Revealing Adoption’s Invisible Strings in “Wolf Play”
Playwright Hansol Jung’s Wolf Play reminded me of a somewhat recent news headline. While watching the current MCC Theater rendition (up through March 19th), not far from my mind was Huxley, a Chinese infant adopted by a white YouTuber influencer couple in 2017. By 2020, the couple fell under scrutiny when Huxley suddenly stopped appearing in their videos; it was later revealed that the couple had re-homed Huxley when they found themselves unequipped for his developmental needs as a child with level 3 autism and sensory processing disorder.
At the center of Jung’s play is a six-year-old Korean-born adoptee named Jeenu, who announces himself to the audience as “a wolf.” Jeenu is played by a puppet, operated by a voracious Mitchell Winter who translates the child’s wolf-like logic and observations to the audience. A wooden boy with a cardboard torso, Amanda Villalobos’s design for Jeenu coincidentally resembles Guillermo del Toro and Mark Gustafson’s Pinocchio. It wouldn’t be a surprise if Villalobos also thought, “a pinch of Caillou.”
Jeenu is a rambunctious entity. He’s also an object. He’s also flesh and blood, a soul embodied by Winter. But to Jeenu first and foremost, he is a wolf trying to survive in his new habitat.
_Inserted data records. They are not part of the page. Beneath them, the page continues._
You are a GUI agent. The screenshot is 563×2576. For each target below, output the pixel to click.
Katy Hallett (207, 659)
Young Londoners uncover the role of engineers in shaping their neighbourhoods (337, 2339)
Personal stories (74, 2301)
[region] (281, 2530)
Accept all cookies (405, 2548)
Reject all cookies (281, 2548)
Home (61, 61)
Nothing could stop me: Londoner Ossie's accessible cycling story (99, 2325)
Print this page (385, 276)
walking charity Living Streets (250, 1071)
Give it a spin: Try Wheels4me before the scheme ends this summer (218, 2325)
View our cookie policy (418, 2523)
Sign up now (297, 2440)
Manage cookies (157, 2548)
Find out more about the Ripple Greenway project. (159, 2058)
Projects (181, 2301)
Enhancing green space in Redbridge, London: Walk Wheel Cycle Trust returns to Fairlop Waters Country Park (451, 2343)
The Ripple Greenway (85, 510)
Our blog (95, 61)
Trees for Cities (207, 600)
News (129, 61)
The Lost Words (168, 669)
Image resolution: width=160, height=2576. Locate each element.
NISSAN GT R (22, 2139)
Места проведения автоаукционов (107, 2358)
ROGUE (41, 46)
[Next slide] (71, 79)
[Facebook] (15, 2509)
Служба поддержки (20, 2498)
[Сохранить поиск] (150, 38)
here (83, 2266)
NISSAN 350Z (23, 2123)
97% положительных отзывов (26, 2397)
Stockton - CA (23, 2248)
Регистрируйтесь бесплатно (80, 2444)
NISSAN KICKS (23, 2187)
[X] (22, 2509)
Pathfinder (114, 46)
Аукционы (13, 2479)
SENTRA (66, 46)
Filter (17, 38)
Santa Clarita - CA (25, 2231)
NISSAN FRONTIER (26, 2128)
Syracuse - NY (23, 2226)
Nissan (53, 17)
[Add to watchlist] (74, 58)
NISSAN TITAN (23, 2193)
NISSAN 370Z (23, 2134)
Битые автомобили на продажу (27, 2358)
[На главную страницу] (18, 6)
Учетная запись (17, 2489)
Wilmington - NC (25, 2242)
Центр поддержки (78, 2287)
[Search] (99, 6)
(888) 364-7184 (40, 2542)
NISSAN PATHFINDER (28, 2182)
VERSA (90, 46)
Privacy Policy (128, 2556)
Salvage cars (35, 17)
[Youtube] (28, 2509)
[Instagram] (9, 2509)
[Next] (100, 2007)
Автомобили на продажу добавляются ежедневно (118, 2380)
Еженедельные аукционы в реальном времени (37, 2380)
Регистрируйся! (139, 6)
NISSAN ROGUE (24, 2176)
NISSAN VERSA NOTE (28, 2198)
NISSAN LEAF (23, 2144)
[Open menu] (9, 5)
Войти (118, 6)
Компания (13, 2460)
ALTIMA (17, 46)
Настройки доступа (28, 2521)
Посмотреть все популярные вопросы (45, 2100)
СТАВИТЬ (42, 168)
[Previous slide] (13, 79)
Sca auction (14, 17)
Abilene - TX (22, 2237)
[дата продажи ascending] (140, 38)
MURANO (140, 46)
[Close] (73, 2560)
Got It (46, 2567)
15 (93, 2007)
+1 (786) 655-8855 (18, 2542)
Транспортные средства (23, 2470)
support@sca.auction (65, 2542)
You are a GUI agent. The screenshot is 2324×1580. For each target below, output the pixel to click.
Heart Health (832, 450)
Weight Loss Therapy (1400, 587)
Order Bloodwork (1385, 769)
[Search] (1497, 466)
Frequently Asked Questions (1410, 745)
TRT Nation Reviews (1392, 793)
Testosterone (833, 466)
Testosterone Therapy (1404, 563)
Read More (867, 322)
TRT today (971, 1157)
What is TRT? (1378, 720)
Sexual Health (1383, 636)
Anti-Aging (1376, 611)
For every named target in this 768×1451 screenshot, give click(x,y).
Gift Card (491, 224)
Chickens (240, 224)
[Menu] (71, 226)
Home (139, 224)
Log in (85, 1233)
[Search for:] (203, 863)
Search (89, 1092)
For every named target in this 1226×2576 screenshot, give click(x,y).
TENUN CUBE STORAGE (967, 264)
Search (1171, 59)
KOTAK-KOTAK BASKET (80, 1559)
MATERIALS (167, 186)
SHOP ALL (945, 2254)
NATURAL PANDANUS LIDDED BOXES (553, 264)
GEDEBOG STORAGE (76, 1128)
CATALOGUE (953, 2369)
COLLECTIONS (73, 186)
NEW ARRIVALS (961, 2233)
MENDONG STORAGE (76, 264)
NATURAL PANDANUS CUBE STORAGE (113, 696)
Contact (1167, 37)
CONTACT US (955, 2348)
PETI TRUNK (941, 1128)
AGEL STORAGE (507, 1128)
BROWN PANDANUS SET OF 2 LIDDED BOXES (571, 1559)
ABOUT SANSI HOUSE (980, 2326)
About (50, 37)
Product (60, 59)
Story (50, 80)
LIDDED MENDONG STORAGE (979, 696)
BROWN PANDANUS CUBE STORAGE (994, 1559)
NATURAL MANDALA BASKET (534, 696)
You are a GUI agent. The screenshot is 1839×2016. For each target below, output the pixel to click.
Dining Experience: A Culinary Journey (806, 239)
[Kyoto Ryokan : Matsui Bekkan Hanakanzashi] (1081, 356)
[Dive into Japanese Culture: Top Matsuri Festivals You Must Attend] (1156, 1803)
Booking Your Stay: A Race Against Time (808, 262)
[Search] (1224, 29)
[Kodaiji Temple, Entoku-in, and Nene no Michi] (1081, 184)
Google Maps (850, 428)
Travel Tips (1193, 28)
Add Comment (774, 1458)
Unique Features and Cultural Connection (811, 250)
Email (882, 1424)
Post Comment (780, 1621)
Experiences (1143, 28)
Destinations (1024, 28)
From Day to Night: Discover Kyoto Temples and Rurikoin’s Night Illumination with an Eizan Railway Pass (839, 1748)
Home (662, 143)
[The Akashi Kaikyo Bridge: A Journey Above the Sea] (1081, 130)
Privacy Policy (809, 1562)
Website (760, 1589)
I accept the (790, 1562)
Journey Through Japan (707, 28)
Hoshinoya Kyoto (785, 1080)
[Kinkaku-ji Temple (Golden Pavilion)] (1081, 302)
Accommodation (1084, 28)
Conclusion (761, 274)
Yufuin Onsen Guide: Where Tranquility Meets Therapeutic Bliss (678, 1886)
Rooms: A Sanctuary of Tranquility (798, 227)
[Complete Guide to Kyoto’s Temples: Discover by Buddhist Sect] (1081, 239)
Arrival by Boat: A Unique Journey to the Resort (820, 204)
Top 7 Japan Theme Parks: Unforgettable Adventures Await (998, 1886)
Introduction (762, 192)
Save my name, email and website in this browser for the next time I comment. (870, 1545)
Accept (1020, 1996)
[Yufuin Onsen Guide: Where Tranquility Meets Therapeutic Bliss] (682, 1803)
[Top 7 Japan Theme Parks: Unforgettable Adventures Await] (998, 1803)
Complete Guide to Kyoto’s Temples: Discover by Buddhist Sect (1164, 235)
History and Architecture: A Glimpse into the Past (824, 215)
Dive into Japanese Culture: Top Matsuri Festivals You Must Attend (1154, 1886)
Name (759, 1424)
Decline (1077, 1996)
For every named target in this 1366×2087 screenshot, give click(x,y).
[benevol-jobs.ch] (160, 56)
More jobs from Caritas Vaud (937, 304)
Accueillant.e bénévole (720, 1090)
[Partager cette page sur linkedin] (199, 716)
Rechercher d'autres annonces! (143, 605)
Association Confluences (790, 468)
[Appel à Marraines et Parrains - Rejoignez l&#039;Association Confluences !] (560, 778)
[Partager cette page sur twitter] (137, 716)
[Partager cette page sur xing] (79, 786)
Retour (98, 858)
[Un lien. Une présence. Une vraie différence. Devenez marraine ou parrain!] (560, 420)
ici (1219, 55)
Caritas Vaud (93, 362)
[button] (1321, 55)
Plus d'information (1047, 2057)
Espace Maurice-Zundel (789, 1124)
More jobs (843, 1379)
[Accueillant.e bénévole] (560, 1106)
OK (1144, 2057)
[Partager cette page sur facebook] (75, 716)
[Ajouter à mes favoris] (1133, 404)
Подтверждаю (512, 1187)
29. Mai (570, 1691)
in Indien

Jeenu’s life is radically altered when his adoptive parents in Arizona want to make room for their biological newborn and put Jeenu up for re-homing via a Yahoo message board. Unable to resist the call for a child, a queer woman in San Francisco named Robin (Nicole Villamil) eagerly agrees, much to the chagrin of her spouse Ash (a take-no-prisoners Esco Jouléy).
A cutthroat Southpaw boxer on the brink of a pro debut, Ash bristles at the thought of participating in an “auction” for a child. “Everything happened so fast,” is Robin’s sheepish justification of the process. When Jeenu’s adoptive father, Peter (Christopher Bannow), delivers Jeenu into the San Francisco household, it induces a host of conflicts: Jeenu was advertised as younger, Peter is aghast that he unwittingly transferred his charge into the hands of a queer couple (despite all his blabber about needing “diversity,” he wants the kid to have a patriarchal figure), and he failed to divulge Jeenu’s wolfish “aggression” until the last minute.
Needless to say, Jeenu’s family story elicits an ethical and emotional conundrum. Jung’s script crumbles the fourth wall, and director Dustin Wills’s Brechtian staging further eviscerates it in a habitat discombobulated from reality. It’s a space-time continuum, shared by the characters and audience, where the wolf’s opening monologue reminds the audience of the artifice yet allows them to be emotionally reeled in. You-Shin Chen’s scenic design evokes a faded warehouse of appliances on a ship with sails existing among stage lights. This setting predominantly serves as Jeenu’s new home as well. Special ticket-holders closest to the stage are seated in armchairs or rocking chairs, bringing them into the set.
For all its heightening of reality, the pillars of Wolf Play are built on the realities of transracial adoption and the underground online market for foster kids. Jeenu’s handoff is technically beyond any legal intervention. Post-show, the theater’s hallways feature posts from Megan Twohey’s 2013 investigative report “The Child Exchange,” which illuminates the practice of children (often foreign-born) being re-homed through online forums like Yahoo messages boards and Facebook groups (many of these cases end up placing children in the hands of sexual abusers).
Led by Winter’s animated performance, the five-person cast is on the knife’s edge of caricature, yet their obstinacy and follies render them keenly human. A head of micro-aggressions and sniveling rationalizations, Bannow’s Peter is as worthy of empathy as he is quite literally punchable.
Villamil is brimming with maternal bubbliness as Robin, whose self-awareness does not necessarily cleanse her stickler pride. Inhabited by Brian Quijada, Robin’s brother Ryan is a brawling creature of toxic masculinity who inundates his loved ones with “hard truths.”
Jouléy plays Ash with aplomb grit. Despite their ambivalence towards Jeenu’s entry into their life, Ash finds unexpected synchronicity with the wolf. In their first play-fight with Jeenu, Ash is able to perceive the wolf’s humanity — by matching eyes with not the puppet but its human operator, Winter.
In addition to The Immortal Jellyfish Girl, Wolf Play is another example of this theater season reaping the glories of puppetry. In frenzies where adults snatch the puppet to discipline the wolf, the puppeteer can find himself empty-handed to signify a loss of control (a technique not dissimilar from the gag pulled off by puppeteer Kennedy Kanagawa in the recent Into the Woods Broadway revival). It’s not quite that Jeenu isn’t loved; what is instead implied is that the adults in Jeenu’s life see him more as an idea rather than human.
Caroline Cao is a writer based in New York City.